Retype the entries in full.

■ **Data records**
★ ★ ★ ★ ★
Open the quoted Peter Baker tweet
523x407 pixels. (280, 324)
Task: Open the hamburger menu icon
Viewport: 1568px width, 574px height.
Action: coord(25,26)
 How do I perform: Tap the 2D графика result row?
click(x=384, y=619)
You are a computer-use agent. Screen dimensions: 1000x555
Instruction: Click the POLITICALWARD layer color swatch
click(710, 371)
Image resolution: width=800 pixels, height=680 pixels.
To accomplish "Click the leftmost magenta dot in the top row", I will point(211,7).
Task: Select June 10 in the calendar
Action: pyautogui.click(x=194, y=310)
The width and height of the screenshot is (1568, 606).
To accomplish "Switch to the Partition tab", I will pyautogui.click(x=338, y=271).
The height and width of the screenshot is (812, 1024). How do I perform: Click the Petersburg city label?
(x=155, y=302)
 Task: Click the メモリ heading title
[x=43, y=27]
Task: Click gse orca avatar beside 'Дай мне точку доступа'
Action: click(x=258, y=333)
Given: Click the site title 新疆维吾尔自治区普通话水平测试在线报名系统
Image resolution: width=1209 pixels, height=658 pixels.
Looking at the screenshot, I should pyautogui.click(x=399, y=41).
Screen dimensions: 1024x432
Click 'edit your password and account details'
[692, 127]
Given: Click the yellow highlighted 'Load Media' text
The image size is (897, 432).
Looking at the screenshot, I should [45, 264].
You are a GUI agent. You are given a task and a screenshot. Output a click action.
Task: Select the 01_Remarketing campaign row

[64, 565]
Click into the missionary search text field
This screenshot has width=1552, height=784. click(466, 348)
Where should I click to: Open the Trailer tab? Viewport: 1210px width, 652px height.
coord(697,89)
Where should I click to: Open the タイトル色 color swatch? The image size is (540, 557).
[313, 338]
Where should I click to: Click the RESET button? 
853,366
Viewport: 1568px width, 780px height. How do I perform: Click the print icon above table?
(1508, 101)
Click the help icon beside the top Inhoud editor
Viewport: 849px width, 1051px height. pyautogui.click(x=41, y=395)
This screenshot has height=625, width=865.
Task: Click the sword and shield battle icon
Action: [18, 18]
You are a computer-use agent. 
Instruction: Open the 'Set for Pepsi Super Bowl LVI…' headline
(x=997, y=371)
★ ★ ★ ★ ★
■ **Solution to the exercise**
Open the quoted Peter Baker tweet
523x407 pixels. (280, 324)
Task: Open the hamburger menu icon
Viewport: 1568px width, 574px height.
Action: coord(25,26)
 How do I perform: Tap the 2D графика result row?
click(x=384, y=619)
You are a computer-use agent. Screen dimensions: 1000x555
Instruction: Click the POLITICALWARD layer color swatch
click(710, 371)
Image resolution: width=800 pixels, height=680 pixels.
To accomplish "Click the leftmost magenta dot in the top row", I will point(211,7).
Task: Select June 10 in the calendar
Action: pyautogui.click(x=194, y=310)
The width and height of the screenshot is (1568, 606).
To accomplish "Switch to the Partition tab", I will pyautogui.click(x=338, y=271).
The height and width of the screenshot is (812, 1024). How do I perform: Click the Petersburg city label?
(x=155, y=302)
 Task: Click the メモリ heading title
[x=43, y=27]
Task: Click gse orca avatar beside 'Дай мне точку доступа'
Action: click(x=258, y=333)
Given: Click the site title 新疆维吾尔自治区普通话水平测试在线报名系统
Image resolution: width=1209 pixels, height=658 pixels.
Looking at the screenshot, I should pyautogui.click(x=399, y=41).
Screen dimensions: 1024x432
Click 'edit your password and account details'
[692, 127]
Given: Click the yellow highlighted 'Load Media' text
The image size is (897, 432).
Looking at the screenshot, I should [45, 264].
You are a GUI agent. You are given a task and a screenshot. Output a click action.
Task: Select the 01_Remarketing campaign row

[64, 565]
Click into the missionary search text field
This screenshot has width=1552, height=784. click(466, 348)
Where should I click to: Open the Trailer tab? Viewport: 1210px width, 652px height.
coord(697,89)
Where should I click to: Open the タイトル色 color swatch? The image size is (540, 557).
[313, 338]
Where should I click to: Click the RESET button? 
853,366
Viewport: 1568px width, 780px height. How do I perform: Click the print icon above table?
(1508, 101)
Click the help icon beside the top Inhoud editor
Viewport: 849px width, 1051px height. pyautogui.click(x=41, y=395)
This screenshot has height=625, width=865.
Task: Click the sword and shield battle icon
Action: [18, 18]
You are a computer-use agent. 
Instruction: Open the 'Set for Pepsi Super Bowl LVI…' headline
(x=997, y=371)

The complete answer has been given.